Ermenistan Başbakanı Nikol Paşinyan, "The Telegraph" gazetesi muhabiri Roland Oliphant'a verdiği ve Facebook sayfasından yayımladığı röportajında, gündeme dair soruları yanıtladı.
Muhabirin, Ermenistan'ın gelecekte NATO üyeliğini düşünüp düşünmediği sorusu üzerine Paşinyan, ülkesinin Rusya ile güvenlik alanında işbirliğini reddetmediğini ancak savunma alanında yönelimlerini çeşitlendirmek amacıyla çalışmalar yürüttüğünü ifade etti.
Paşinyan, ülkesinin güvenlik alanında bazı ülkelerle işbirliği görüşmeleri yaptığını belirterek, "ABD, Fransa, Hindistan ya da AB ile güvenlik ilişkilerimiz doğal olarak Rusya'ya karşı değil ancak geçmişte sahip olduğumuz güvenlik ilişkileri güvenlik ihtiyaçlarımızı karşılamıyor." dedi.
Başbakan Paşinyan, ülkesinde NATO'ya üyelik konusunun ve tartışmasının gündemde olmadığını, mevcut "Bireysel Ortaklık Eylem Planı"nın üyeliği içermeyen yeni ortaklık formatına dönüştürülmesine dair çalışmalar yapıldığını kaydetti.
Paşinyan, şu anda yasal olarak Kolektif Güvenlik Anlaşması Örgütü (KGAÖ) üyesi olduklarını ancak bu blok stratejisinin uzun vadede Ermenistan'ın çıkarlarına uygun olup olmadığı konusunda tartışmaların sürdüğünü vurguladı.

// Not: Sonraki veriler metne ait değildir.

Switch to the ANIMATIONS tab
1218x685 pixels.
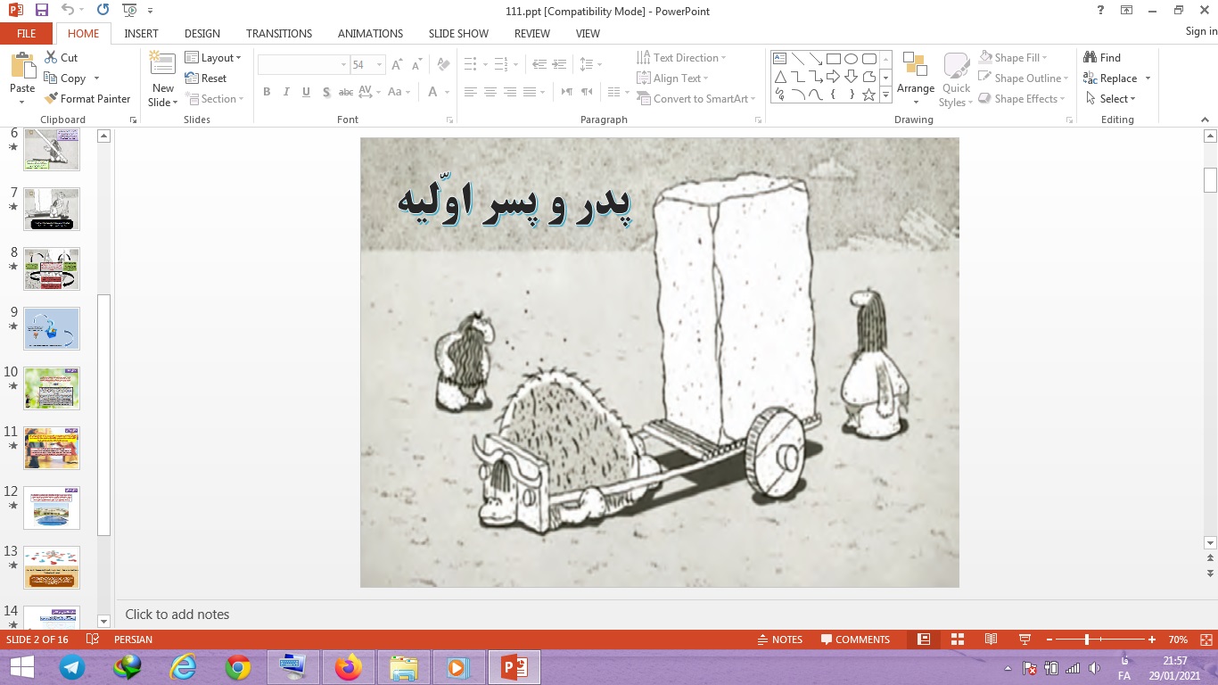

Ermenistan Başbakanı, son dönemde en önemli konunun Gürcistan'ın AB'ye aday ülke statüsü kazanması olduğuna, göreve gelmesinden önce ülkesinin Birlik ile Kapsamlı ve Geliştirilmiş Ortaklık Anlaşması imzaladığına, anlaşmanın uygulama safhası kapsamında ilişkileri derinleştirdiklerine dikkati çekerek, "Ermenistan, AB'ye mümkün görüldüğü ölçüde yakınlaşmaya hazır." ifadesini kullandı.
Paşinyan, muhabirin 1 Şubat'tan itibaren Roma Statüsü'nü kabul ettikleri ve resmen üye oldukları Uluslararası Ceza Mahkemesinin (UCM) Rusya Devlet Başkanı Vladimir Putin'e yönelik yakalama kararının, Putin'in Erivan'a gelmesi halinde uygulanıp uygulanmayacağı sorusu üzerine, UCM üyeliğinin Ermenistan'ın güvenlik seviyesinin yükseltilmesi maksadıyla alınan karar olduğunu, söz konusu yakalama kararının yasal çerçevede Ermenistan mahkemeleri tarafından ele alınması gerektiğini, kendisinin bu konuda yetkisinin bulunmadığını ve görevdeki devlet başkanlarının statüleri gereği dokunulmazlıkları olduğu konusunda hukukçu görüşleri bulunduğunu belirtti.